Receive automatic updates when an object changes:

```python
async def on_update(data):
    print('User updated!', data)

await client.notify('user:123', on_update)
```

To stop receiving notifications:

```python
await client.unnotify('user:123')
```

---

## 🕸️ Relations and Graphs

You can create relationships between objects (vertices):

```python
await client.set_vertex({
    'key': 'user:123',
    'vertex': 'friend:456',
    'relation': 'friend',
    'encryption_key': 'secret'
})
```

Traverse the graph with DFS:

```python
await client.dfs({ 'node': 'user:123', 'encryption_key': 'secret' })
```

Get all neighbors of an object:

```python
await client.get_vertex({
    'key': 'user:123',
    'encryption_key': 'secret',
    'relation': 'friends'
})
```

Delete a specific neighbor:

```python
await client.delete_vertex({
    'key': 'user:123',
    'vertex': 'user:512',
    'encryption_key': 'secret'
})
```

---

## 🔐 Encryption and Security

Easily encrypt and decrypt data:

```python
await client.encrypt({ 'key': 'user:123', 'encryption_key': 'secret' })
await client.decrypt({ 'key': 'user:123', 'encryption_key': 'secret' })
```

---

## 📦 Array Manipulation Methods

Below are the available methods to manipulate arrays in the Satori database using the Python client:

### 🔹 push
Adds a value to an existing array in an object.
```python
await client.push({ 'key': 'user:123', 'array': 'friends', 'value': 'user:456' })
```
- **key**: Object key.
- **array**: Name of the array.
- **value**: Value to add.

### 🔹 pop
Removes the last element from an array in an object.
```python
await client.pop({ 'key': 'user:123', 'array': 'friends' })
```
- **key**: Object key.
- **array**: Name of the array.

### 🔹 splice
Modifies an array in an object (for example, to cut or replace elements).
```python
await client.splice({ 'key': 'user:123', 'array': 'friends' })
```
- **key**: Object key.
- **array**: Name of the array.

### 🔹 remove
Removes a specific value from an array in an object.
```python
await client.remove({ 'key': 'user:123', 'array': 'friends', 'value': 'user:456' })
```
- **key**: Object key.
- **array**: Name of the array.
- **value**: Value to remove.


---


## 🤖 AI Methods
Satori has AI features integrated that boost developers productivity.

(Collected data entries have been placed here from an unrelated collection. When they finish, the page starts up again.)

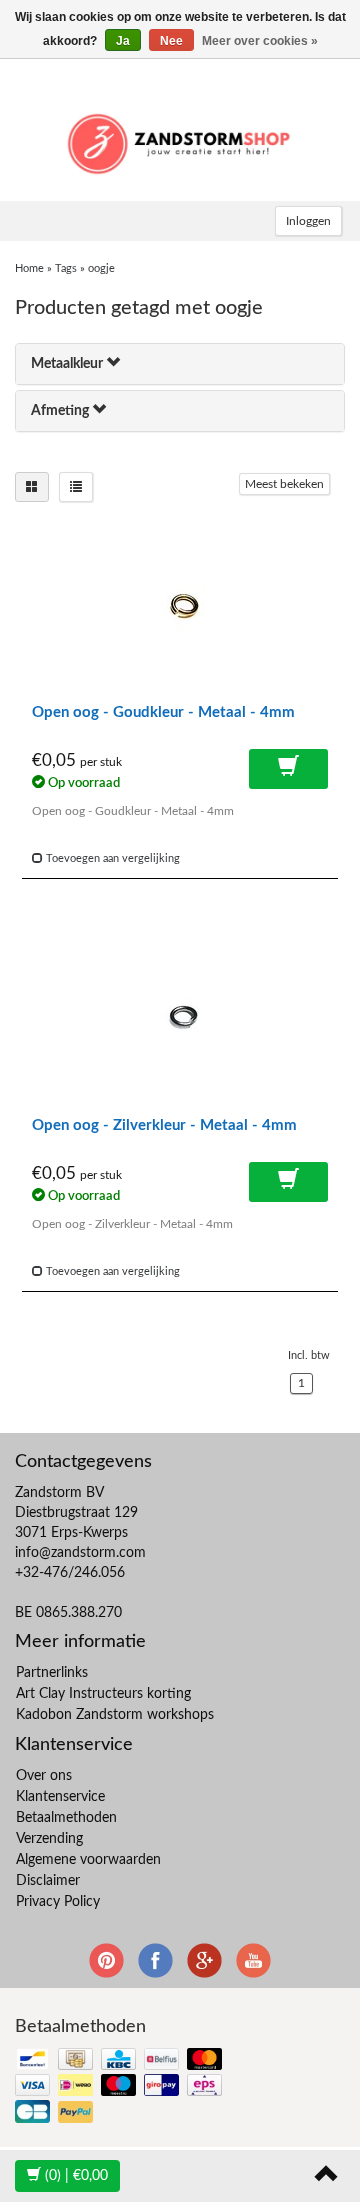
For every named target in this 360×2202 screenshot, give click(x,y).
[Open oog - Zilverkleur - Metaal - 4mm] (180, 1020)
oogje (101, 268)
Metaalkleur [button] (68, 364)
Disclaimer (48, 1881)
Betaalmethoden (66, 1818)
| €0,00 (76, 2176)
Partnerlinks (52, 1673)
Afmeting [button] (61, 411)
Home (29, 268)
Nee (171, 41)
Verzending (49, 1839)
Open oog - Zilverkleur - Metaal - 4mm (164, 1125)
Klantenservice (60, 1797)
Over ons (44, 1776)
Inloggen (308, 221)
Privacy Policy (58, 1902)
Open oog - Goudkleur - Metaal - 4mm (163, 712)
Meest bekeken (284, 484)
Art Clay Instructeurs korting (103, 1694)
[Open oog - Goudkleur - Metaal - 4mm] (180, 607)
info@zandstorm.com (80, 1553)
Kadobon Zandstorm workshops (115, 1715)
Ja (123, 41)
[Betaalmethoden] (120, 2086)
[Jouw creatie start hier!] (180, 141)
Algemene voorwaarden (88, 1860)
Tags (66, 268)
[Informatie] (288, 769)
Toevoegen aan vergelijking (111, 858)
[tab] (180, 364)
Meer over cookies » (260, 41)
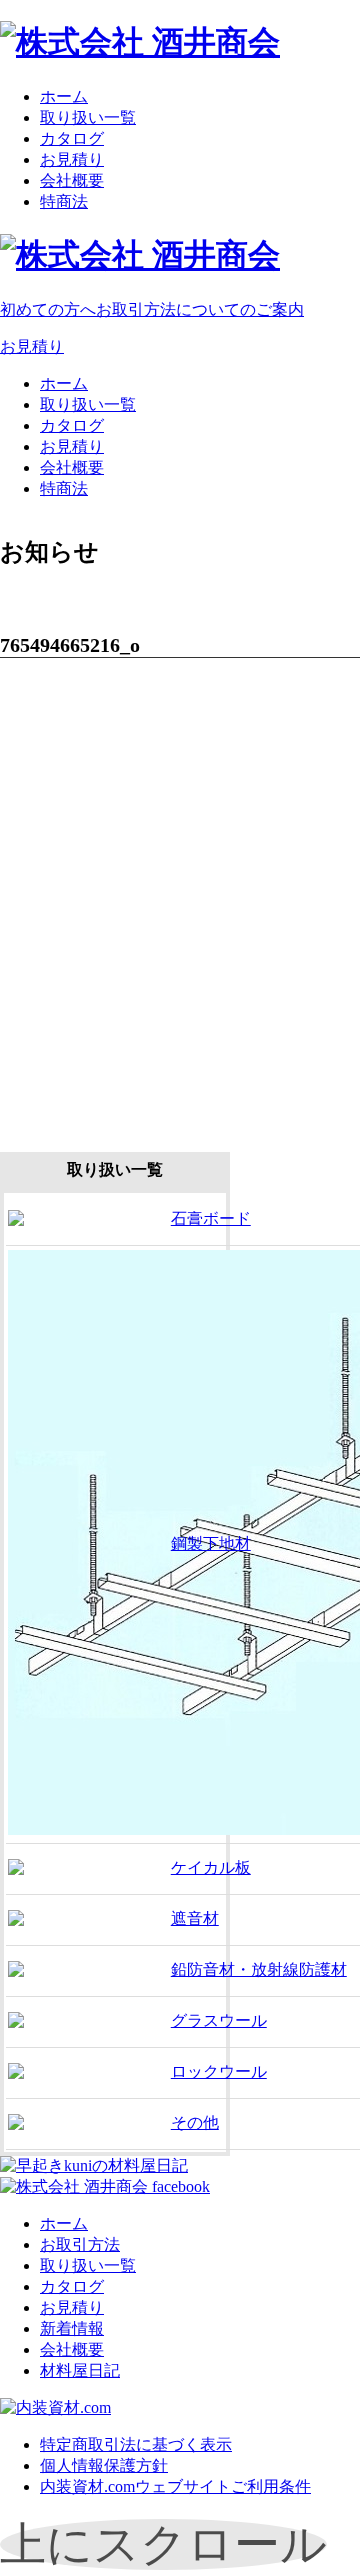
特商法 (64, 201)
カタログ (72, 138)
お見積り (72, 159)
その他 (195, 2122)
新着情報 (72, 2328)
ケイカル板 (211, 1867)
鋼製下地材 (211, 1543)
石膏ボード (211, 1218)
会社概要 (72, 180)
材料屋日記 (80, 2370)
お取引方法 (80, 2244)
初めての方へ (152, 309)
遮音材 (195, 1918)
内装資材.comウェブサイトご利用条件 (175, 2486)
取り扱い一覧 (88, 117)
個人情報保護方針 (104, 2465)
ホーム (64, 96)
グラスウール (219, 2020)
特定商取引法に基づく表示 (136, 2444)
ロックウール (219, 2071)
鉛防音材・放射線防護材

By example you can train an embedding model with your data and use it wherever you want to. 
You can train your embedding model manually whenever you want to but Satori will automatically fine-tune your model with any new updates and use this updated model for all emebedding operations.

### 🔹 train
Train an embedding model with your data. The model will be at the root of your db in the `satori_semantic_model` folder
```python
await client.train();
```

### 🔹 ann
Perform an Aproximate Nearest Neighbors search
```python
await client.ann({'key' : 'user:123', 'top_k' : '5'});
```
- **key**: Source object key.
- **top_k**: Number of nearest neighbors to return

### 🔹 query
Make querys in natural language
```python
await client.query({'query' : 'Insert the value 5 into the grades array of user:123', 'backend' : 'openai:gpt-4o-mini'|);
```
- **query**: Your query in natural language.
- **ref**: The LLM backend. Must be `openai:model-name` or `ollama:model-name`, if not specified `openai:gpt-4o-mini` will be used as default. If you're using OpenAI as your backend you must specify the `OPENAI_API_KEY` env variable.

### 🔹 ask
Ask question about your data in natural language
```python
await client.ask{'question' : 'How many user over 25 years old do we have. Just return the number.', 'backend' : 'openai:gpt-4o-mini'});
```
- **question**: Your question in natural language.
- **ref**: The LLM backend. Must be `openai:model-name` or `ollama:model-name`, if not specified `openai:gpt-4o-mini` will be used as default. If you're using OpenAI as your backend you must specify the `OPENAI_API_KEY` env variable.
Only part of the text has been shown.